Breweries that were able to survive during Prohibition made a limited amount of medicinal alcoholic beverages and other products such as ice cream, cheese, soft drinks, yeast and non-alcoholic near beers.
Only two Lebanon County breweries opened after the repeal of Prohibition: P. and H. Brewing Co. (formerly known as Iron City Brewery) which was subsequently sold and closed in 1934, and the Lebanon Valley Brewing Co. who produced beer, ale and porter in Lebanon until 1959 when it was sold to the Eagle Brewing Co. and moved to Catasauqua.
Prohibition and the Pennsylvania Liquor Control Board
In 1933, shortly before Prohibition was repealed, Pennsylvania Gov. Gifford Pinchot wanted the state to maintain authority over the sale and distribution of alcoholic beverages so he created the Pennsylvania Liquor Control Board. This independent agency manages the alcoholic beverage industry in the state (licensing the importation, possession, sale, storage, transportation, and manufacture of wine, spirits and malt or brewed beverages).
Pennsylvania is one of only two states (Utah the other) where liquor is sold in state-managed stores. Even though Prohibition was repealed in 1933, these two states have continued to regulate many aspects of the alcoholic beverage industry to this day.
The failure of Prohibition includes the worsening of social, medical, legal and crime problems around the nation.

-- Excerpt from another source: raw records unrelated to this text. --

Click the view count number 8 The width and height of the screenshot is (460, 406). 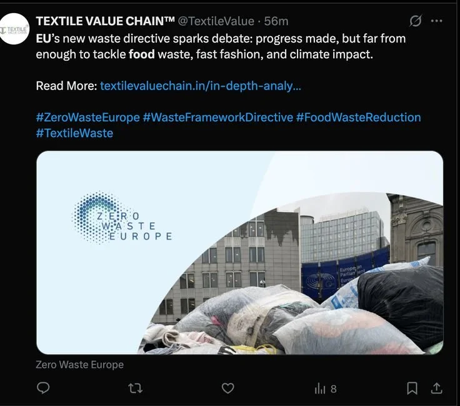tap(334, 389)
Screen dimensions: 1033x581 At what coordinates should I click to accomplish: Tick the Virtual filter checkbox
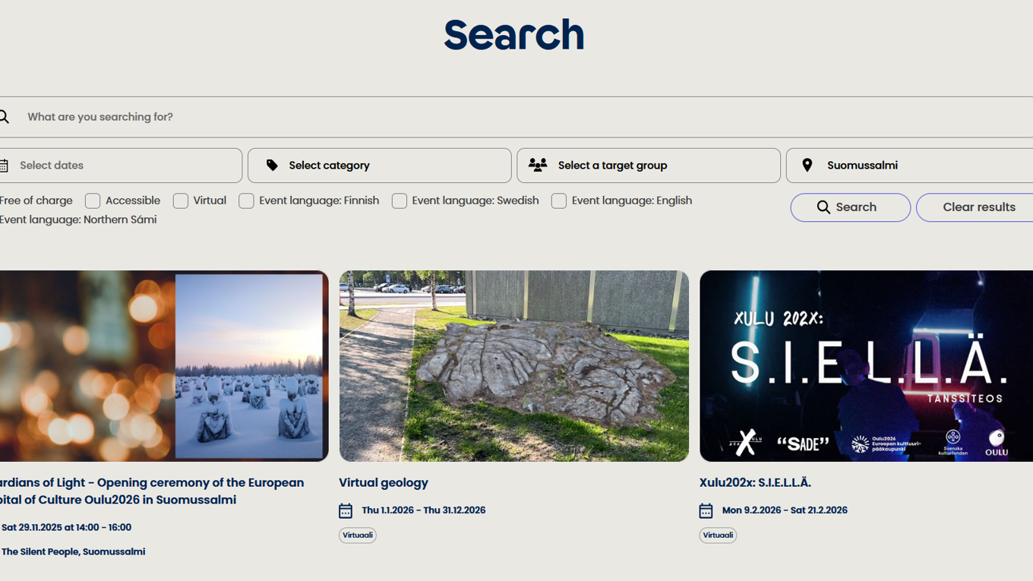[181, 201]
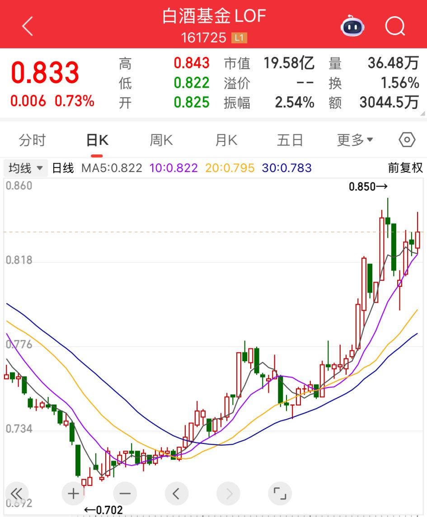The height and width of the screenshot is (517, 427).
Task: Jump to earliest data double-arrow button
Action: [17, 493]
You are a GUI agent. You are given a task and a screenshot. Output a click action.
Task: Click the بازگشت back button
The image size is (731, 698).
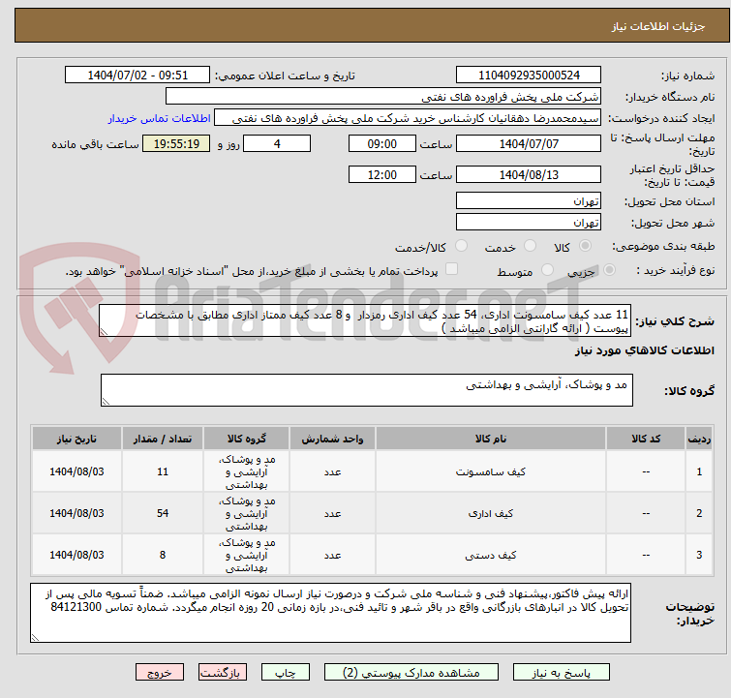coord(223,672)
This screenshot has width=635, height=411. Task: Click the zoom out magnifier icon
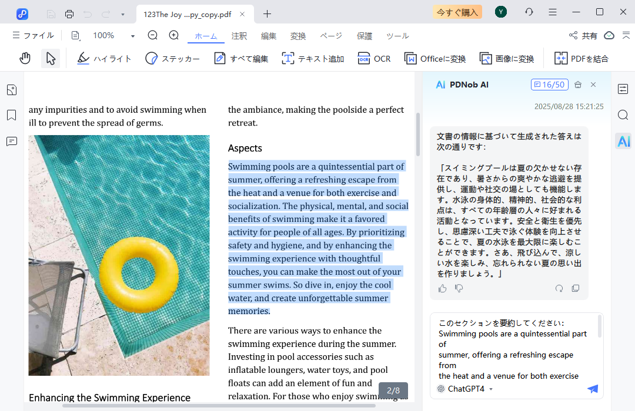click(x=153, y=36)
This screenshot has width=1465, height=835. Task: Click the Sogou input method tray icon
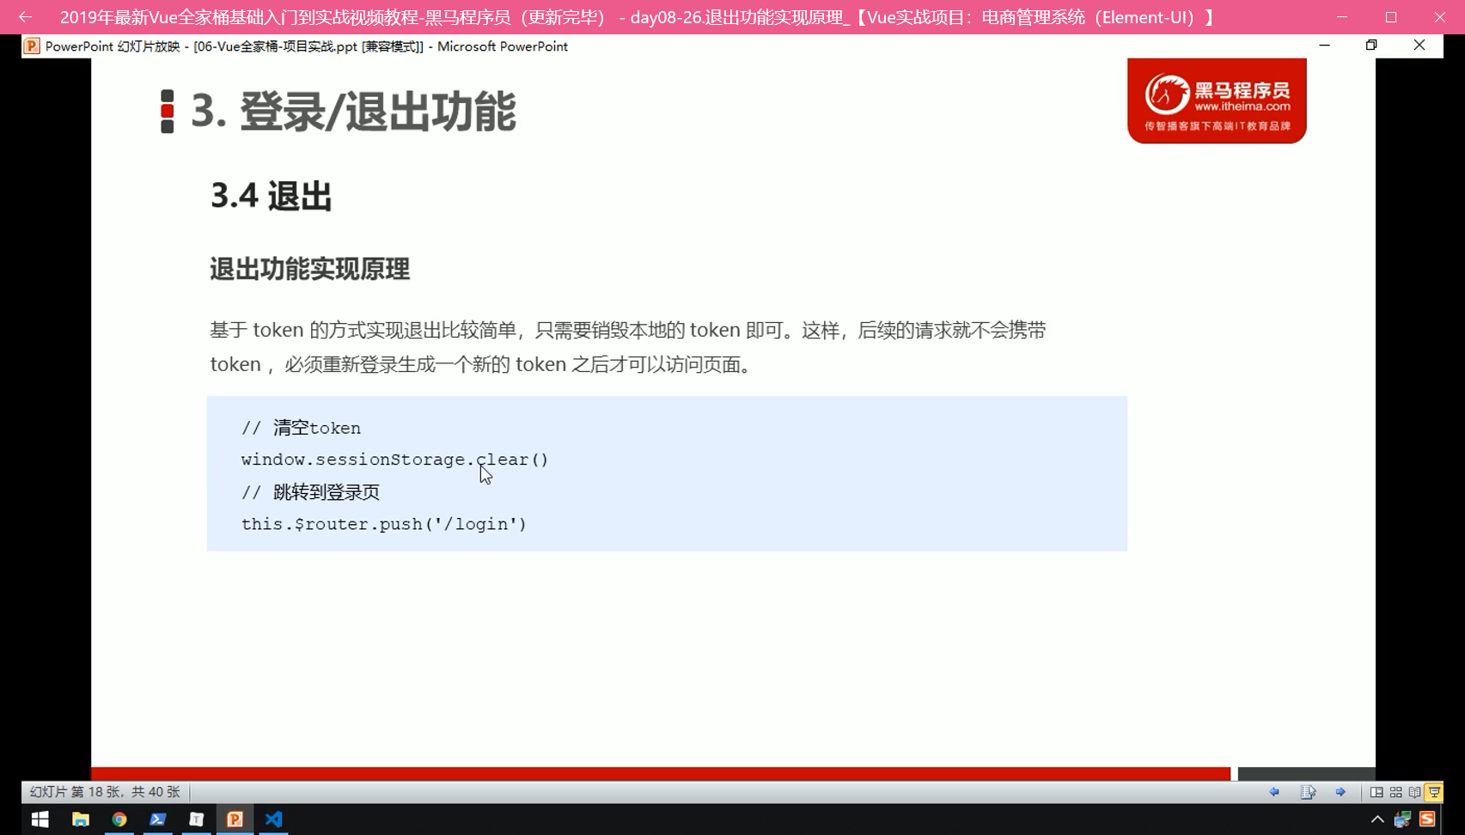click(1427, 820)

Considering all the negative consequences of Prohibition perhaps the most important lesson learned is the fact that special interest groups cannot legislate their ideas of morality in a free society.
When the votes for the repeal of Prohibition were counted, an astounding 73 percent of the nation’s voters favored its repeal. The 18th Amendment is the only one to be repealed in the history of the United States.